- [Requirement]
When you have gone through the records, report how many lines include "agent", giving the number and nothing more.

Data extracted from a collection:
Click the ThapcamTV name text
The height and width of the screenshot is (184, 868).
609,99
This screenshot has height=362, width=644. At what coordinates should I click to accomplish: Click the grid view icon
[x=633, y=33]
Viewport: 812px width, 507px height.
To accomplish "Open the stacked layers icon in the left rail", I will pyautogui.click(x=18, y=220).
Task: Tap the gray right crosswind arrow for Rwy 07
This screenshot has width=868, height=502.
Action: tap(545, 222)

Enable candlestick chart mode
---
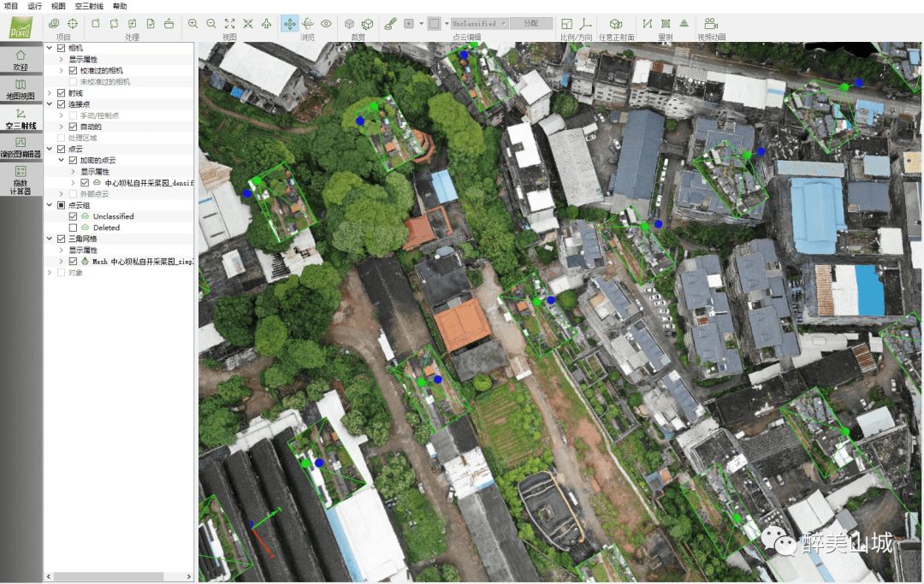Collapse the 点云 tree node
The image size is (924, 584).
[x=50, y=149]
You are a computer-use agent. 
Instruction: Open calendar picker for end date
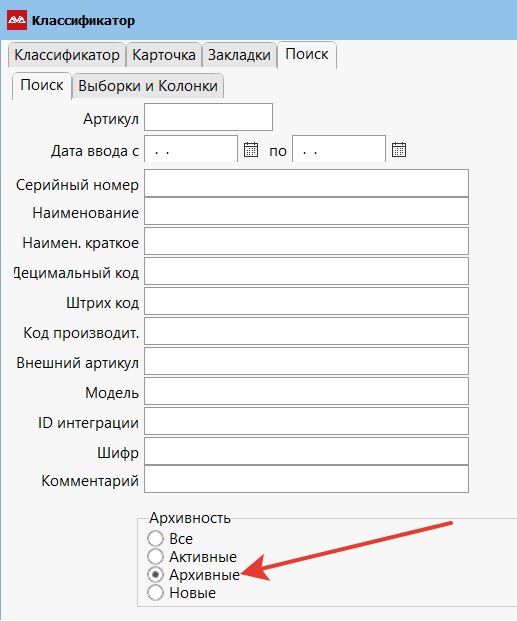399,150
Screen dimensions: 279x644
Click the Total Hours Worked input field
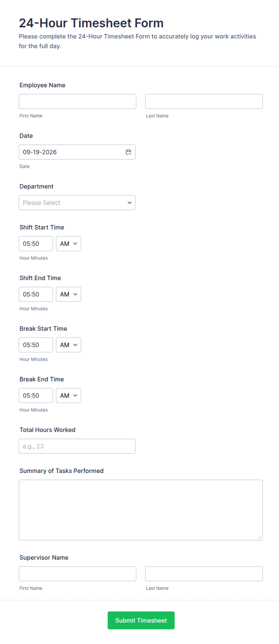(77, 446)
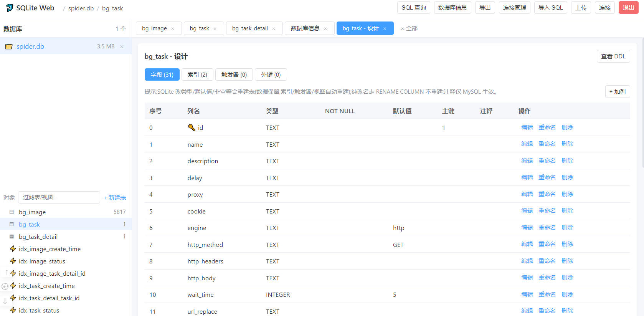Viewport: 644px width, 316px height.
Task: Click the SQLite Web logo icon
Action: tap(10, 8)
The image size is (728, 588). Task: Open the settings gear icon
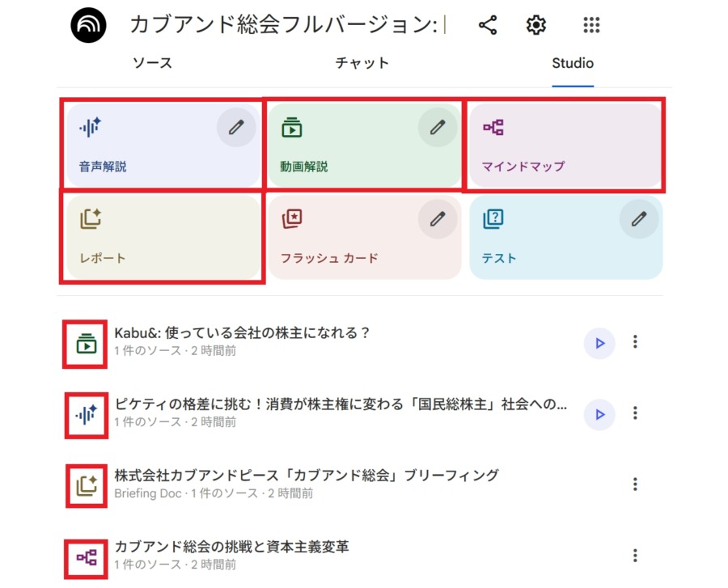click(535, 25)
--
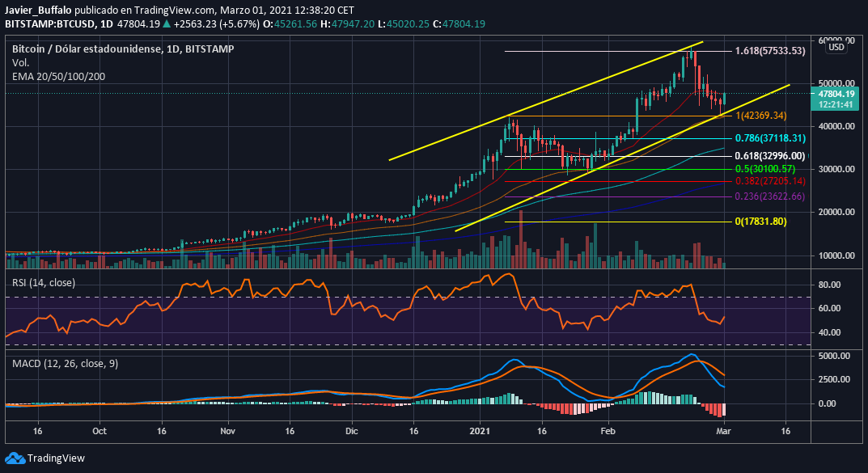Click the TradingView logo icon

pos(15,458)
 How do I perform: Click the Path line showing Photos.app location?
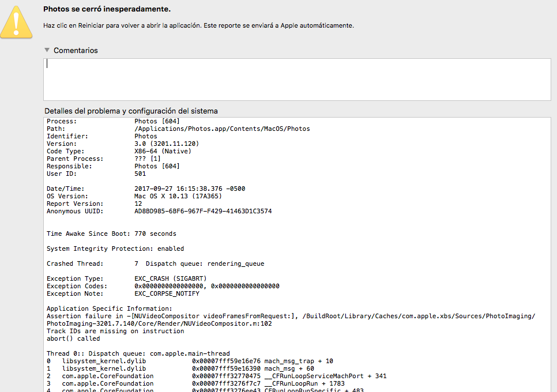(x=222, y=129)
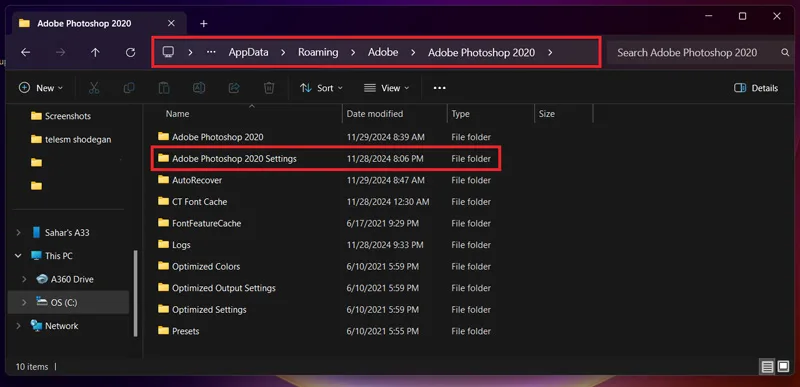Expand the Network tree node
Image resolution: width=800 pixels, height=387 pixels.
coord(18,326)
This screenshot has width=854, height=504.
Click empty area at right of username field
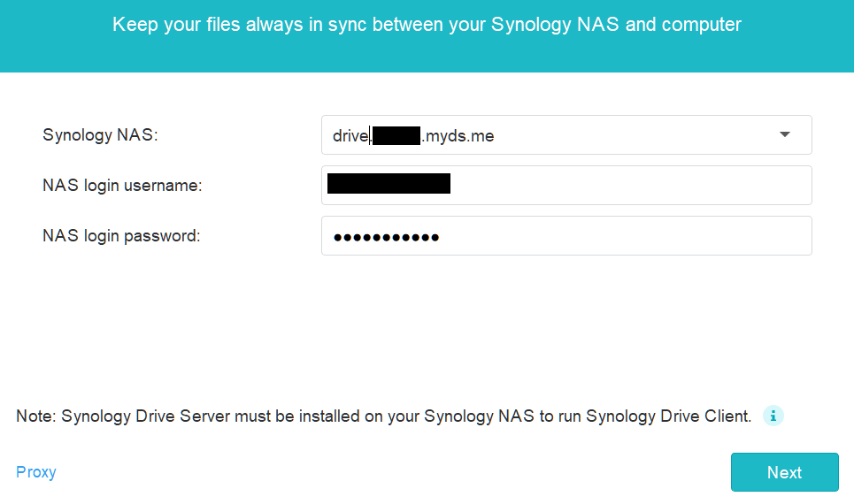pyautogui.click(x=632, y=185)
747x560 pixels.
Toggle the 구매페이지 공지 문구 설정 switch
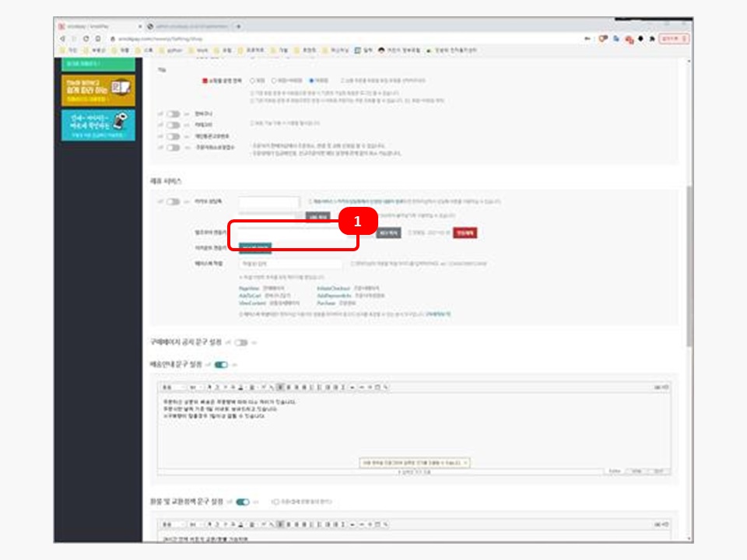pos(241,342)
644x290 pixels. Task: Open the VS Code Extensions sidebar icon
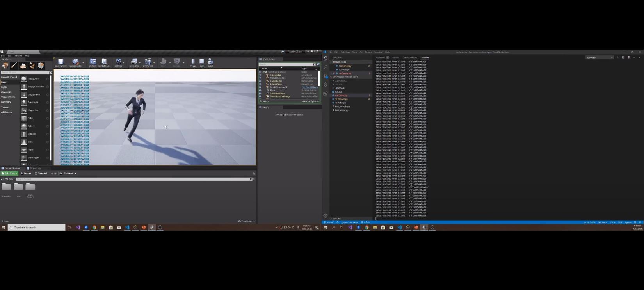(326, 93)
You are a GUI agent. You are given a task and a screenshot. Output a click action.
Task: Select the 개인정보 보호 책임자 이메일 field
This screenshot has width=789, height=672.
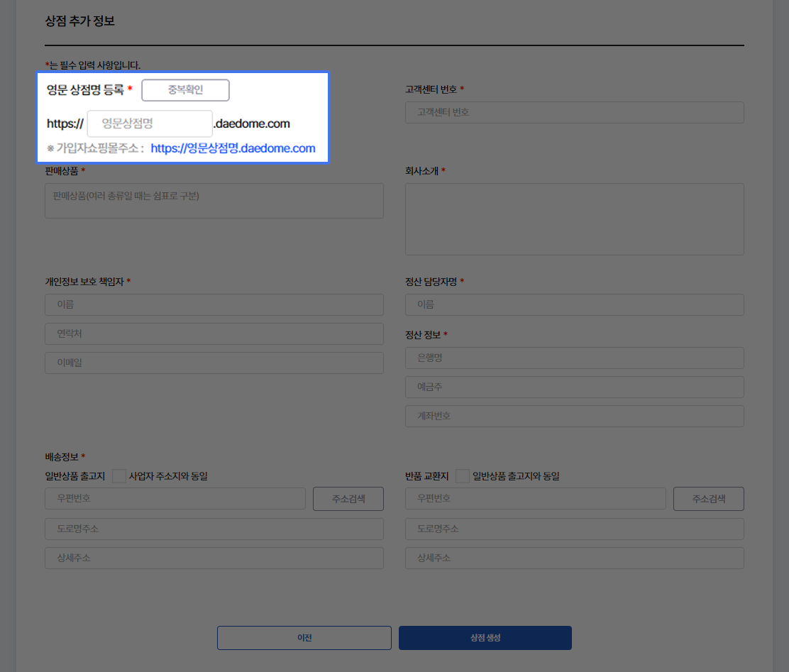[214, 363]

- [Exercise solution]
2